Одинец, уже открывший рот для возражений, глянул ему в глаза — жёсткая решимость стояла в них — свёл всё к шутке:
— Ладно, уговорил… Ты только в храм божий со своим тесаком не ходи, нехорошо при засапожном ноже с Господом разговаривать!
— Каким тесаком?
— Вон у тебя в правом валенке засунут и ступать мешает. Это не тот кинжал, что ты от меня всегда прятал в тайнике за притолокой?
— Ты и про тайник знаешь? — смутился Никифор.
— «Достал — бей!» на нем написано. Всю жизнь тебя хотел спросить: откуда у простого кузнеца нож с золотой ручкой?
— Ба! — вскричал старик, хлопнув себя по лбу. — Вот дурень старый! Совсем забыл, я же тебе в дорогу сала припас! — он скинул котомку, с которой и по монастырю ходил, не расставаясь, и преувеличенно внимательно стал рыться в ней. Одинец рассмеялся и больше о том не продолжил.
Утром следующего дня, еще затемно, Александр взнуздал коня. Каурый в нетерпении мелко перебирал ногами, тревожно фыркал.
— Чует дальний путь, зараза! — добродушно сказал Никифор. — Ну, посидим перед дорожкой и — с Богом!
Кузнец долго стоял за воротами обители, вглядываясь в серые в начинающемся рассвете всхолмленные поля. Конь и всадник превратились сначала в далёкую точку, но потом и она пропала. Старик корявой рукой помял полушубок напротив сердца, шумно вздохнул, и промычал «у-гу-гу», разумея что-то недосказанное. После чего в большой задумчивости побрел обратно. Вечером через брата-ключника кузнец испросил разрешения на посещение игумена в его келье.
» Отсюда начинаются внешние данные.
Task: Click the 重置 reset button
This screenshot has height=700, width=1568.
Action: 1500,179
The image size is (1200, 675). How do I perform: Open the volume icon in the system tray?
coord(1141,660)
Входя в покои настоятеля, Никифор даже немного оробел: сказывалось долгое житье в деревне вдали от всяких, и мирских, и духовных властей. Староста Влас в счет, понятно, не шел. Но молодой игумен встретил его более чем радушно. До сего мига виделись они лишь третьего дня, в день прихода кузнеца в обитель, когда Одинец коротко представил своего «батю» Алексию. Сейчас же игумен сам помог старику освободиться от котомки, дождался, когда тот разденется, огладит волосы на голове и в бороде, и пригласил к столу. «Медовуха», — с одного взгляда на кувшин определил старик. От Сашки он слышал, что игумен «этого дела ни-ни!». Тем приятнее было осознавать, что вся ёмкость — на него на одного! Алексий тоже, похоже, испытывал какую-то неловкость, но ничего, мало-помалу разговор завязался. Крутился он, конечно же, вокруг так и не открытой ни тому ни другому цели Сашкиной поездки в Тверь, не сегодня-завтра вступавшей в войну. Понятно было только, что московский князь придавал всему этому настолько важное значение, что пошёл на удержание за собой заложников-аманатов, как обеспечение надёжного возвращения своего бывшего мечника.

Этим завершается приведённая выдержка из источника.